Convert the part of the material that opens with the line containing "Click the Kashiwazaki" and closes with the line containing "(x=96, y=361)" into a JSON list of strings, one string per line, leaving out blank lines. Include only those lines.

* Begin Records to use *

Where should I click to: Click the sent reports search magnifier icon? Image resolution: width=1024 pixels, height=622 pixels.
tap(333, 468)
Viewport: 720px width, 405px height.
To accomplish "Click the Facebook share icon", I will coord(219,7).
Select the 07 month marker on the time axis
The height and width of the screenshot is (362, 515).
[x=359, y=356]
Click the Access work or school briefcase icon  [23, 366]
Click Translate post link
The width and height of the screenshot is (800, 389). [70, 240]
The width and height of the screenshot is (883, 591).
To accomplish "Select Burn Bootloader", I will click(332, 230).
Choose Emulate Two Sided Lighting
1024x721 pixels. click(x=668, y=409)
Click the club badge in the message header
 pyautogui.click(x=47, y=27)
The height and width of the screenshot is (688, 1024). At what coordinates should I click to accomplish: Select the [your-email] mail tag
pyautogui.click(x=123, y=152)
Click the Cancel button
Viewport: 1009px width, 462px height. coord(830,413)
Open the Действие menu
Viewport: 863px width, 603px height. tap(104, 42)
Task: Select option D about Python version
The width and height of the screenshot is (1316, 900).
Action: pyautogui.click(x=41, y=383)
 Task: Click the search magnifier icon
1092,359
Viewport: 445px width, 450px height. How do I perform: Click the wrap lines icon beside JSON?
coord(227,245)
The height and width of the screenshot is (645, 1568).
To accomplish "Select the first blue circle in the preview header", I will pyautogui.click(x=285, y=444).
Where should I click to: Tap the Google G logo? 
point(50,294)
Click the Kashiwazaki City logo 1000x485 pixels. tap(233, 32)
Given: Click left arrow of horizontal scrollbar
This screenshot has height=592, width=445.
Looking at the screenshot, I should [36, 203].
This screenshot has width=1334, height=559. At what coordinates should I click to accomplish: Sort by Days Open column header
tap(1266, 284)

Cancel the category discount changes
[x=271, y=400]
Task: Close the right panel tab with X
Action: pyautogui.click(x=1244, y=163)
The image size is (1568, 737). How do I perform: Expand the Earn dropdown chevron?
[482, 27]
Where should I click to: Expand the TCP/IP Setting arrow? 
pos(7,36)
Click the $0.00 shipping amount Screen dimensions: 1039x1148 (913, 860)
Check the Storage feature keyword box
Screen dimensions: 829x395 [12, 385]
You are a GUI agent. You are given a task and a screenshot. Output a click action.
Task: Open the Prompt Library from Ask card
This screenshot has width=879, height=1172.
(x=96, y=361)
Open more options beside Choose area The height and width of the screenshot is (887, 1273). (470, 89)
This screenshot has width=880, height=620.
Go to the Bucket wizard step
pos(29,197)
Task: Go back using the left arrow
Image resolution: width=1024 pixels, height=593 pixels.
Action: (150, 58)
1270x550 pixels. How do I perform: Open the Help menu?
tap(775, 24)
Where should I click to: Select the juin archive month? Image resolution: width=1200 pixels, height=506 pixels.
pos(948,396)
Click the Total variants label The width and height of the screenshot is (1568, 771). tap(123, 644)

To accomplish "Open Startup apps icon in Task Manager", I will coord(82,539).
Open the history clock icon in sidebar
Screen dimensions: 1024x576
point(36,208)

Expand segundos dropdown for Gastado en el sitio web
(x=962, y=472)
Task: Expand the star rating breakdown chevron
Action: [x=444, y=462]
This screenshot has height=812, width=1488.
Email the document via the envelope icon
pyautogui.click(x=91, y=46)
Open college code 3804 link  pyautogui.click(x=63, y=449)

* End Records to use *

» Response to this task
[
  "Click the Kashiwazaki City logo 1000x485 pixels. tap(233, 32)",
  "Given: Click left arrow of horizontal scrollbar",
  "This screenshot has height=592, width=445.",
  "Looking at the screenshot, I should [36, 203].",
  "This screenshot has width=1334, height=559. At what coordinates should I click to accomplish: Sort by Days Open column header",
  "tap(1266, 284)",
  "Cancel the category discount changes",
  "[x=271, y=400]",
  "Task: Close the right panel tab with X",
  "Action: pyautogui.click(x=1244, y=163)",
  "The image size is (1568, 737). How do I perform: Expand the Earn dropdown chevron?",
  "[482, 27]",
  "Where should I click to: Expand the TCP/IP Setting arrow? ",
  "pos(7,36)",
  "Click the $0.00 shipping amount Screen dimensions: 1039x1148 (913, 860)",
  "Check the Storage feature keyword box",
  "Screen dimensions: 829x395 [12, 385]",
  "You are a GUI agent. You are given a task and a screenshot. Output a click action.",
  "Task: Open the Prompt Library from Ask card",
  "This screenshot has width=879, height=1172.",
  "(x=96, y=361)"
]